Il Belpaese presenta un debito pubblico di 1757,534 miliardi di euro, numero che non solo non vuole calare, ma neanche arrestarsi. Tutti però continuano a dirci di non preoccuparci, però nel frattempo la Camera dei Deputati è costretta a chiudere temporaneamente i battenti perché manca la copertura finanziaria dei progetti licenziati dalle apposite commissioni: chi deve fare le leggi non può adempiere al suo dovere perché non ci sono i soldi, cosa mai avvenuta prima e confermata non dai comunisti, ma dallo stesso ministero dell’Economia che, cercando di bloccare l’ala spendacciona dell’attuale governo, ha bocciato l’ipotesi del taglio dell’Irap proprio per la mancanza di fondi che possano andare a coprire le mancate entrate della tassa.
In realtà il portavoce del governo, Paolo Bonaiuti, ha sminuito la portata di tali affermazioni dicendo che il taglio dell’Irap è solo rinviato all’arrivo dei soldi derivanti dallo scudo fiscale, quelli che dovrebbero garantire le entrate nelle casse dello Stato. Peccato però che lo scudo fiscale debba già andare a coprire la riforma dell’università («I fondi per la riforma arriveranno dallo scudo fiscale», ha detto il ministro Gelmini) e che, a quanto pare, non saranno poi tantissimi. Ci sarebbe poi da aprire il discorso sul come un governo provi a nobilitare il provvedimento salvaladri dicendo che serve all’istruzione (lo Stato finanzia la formazione con i soldi rubati), ma non è il caso di approfondire...
Lasciando da parte gli argomenti economici, ci spostiamo sulle istituzioni italiane. Questa settimana abbiamo appreso che buona parte di quelle politiche è sottoposta a ricatto: i dossier girano nelle redazioni dei giornali e nelle segreterie di partito in attesa dei tempi giusti per uscire. Si dirà che si va avanti così da una vita, ma solo in queste ultime settimane la lotta delle notizie riservate sta tenendo il ritmo di circa un dossier/video/rivelazione al giorno. Eppure basterebbe poco per eliminare questo modo di fare politica: sarebbe sufficiente avere persone serie al potere, e non uomini facilmente minacciabili per le loro debolezze o, peggio, malefatte.
Troppo difficile in un Paese nel quale non ci si può fidare neanche delle forze dell’ordine. Non tutte, sia chiaro. Però sappiamo per certo che a fare le trattative con la mafia sono stati i carabinieri, lo stesso ramo delle forze armate che, con altre «mele marce», ha ricattato quel pirla di Marrazzo; abbiamo visto cos’è successo al G8 di Genova nella scuola Diaz, come ha agito la polizia; stiamo assistendo increduli alle notizie sulla morte di Stefano Cucchi, che stanno godendo di una copertura mediatica ignota invece ai casi Aldrovandi, Bianzino e molti altri.

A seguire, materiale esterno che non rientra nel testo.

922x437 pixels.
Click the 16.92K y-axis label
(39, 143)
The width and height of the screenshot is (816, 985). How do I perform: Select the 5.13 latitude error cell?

Il tutto avviene nel silenzio generalizzato dell’informazione e, soprattutto, nell’indifferenza degli italiani, i veri responsabili dell’abisso in cui stiamo precipitando: quelli che se ne fregano di tutto ciò che non li riguarda direttamente o, meglio, che credono che non li riguardi in prima persona; quelli che non si informano, che si fermano a ciò che sentono dire in tv, che non hanno una minima memoria dei fatti; quelli che, da perfetti ignoranti, non sanno nulla di come funzioni una normale democrazia, non ne conoscono le basi e che credono alle tante balle che ci vengono propinate ogni giorno, da destra come da sinistra. Quelli, in sostanza, che si curano solo del loro orticello e basta.
Lo ha spiegato benissimo Beppe Grillo in un vecchio post del 10 giugno 2008: «Sotto la superficie c’è l’italiano. Che tira a campare. Che non legge, non si informa, ed è, per dirlo con una bella parola, un ignorante. Sotto la superficie c’è sempre un veneto, un siciliano, un valdostano, non un cittadino italiano. La solidarietà si ferma alla porta della regione, del comune, del condominio. Sotto il fallimento dell’Italia, il suo fallimento economico, ma soprattutto morale e etico c’è l’italiano. Una volta era solo l’italiano medio, ora è anche il medio alto e il medio basso, il medio sinistro e il medio destro. Ogni giorno ci sono nuovi sintomi, nuovi delinquenti, nuove leggi vergogna. Non siete stanchi di rincorrerli? Fermatevi, guardatevi allo specchio e dichiaratevi colpevoli». Assolutamente d’accordo: è l’Italia, bellezza.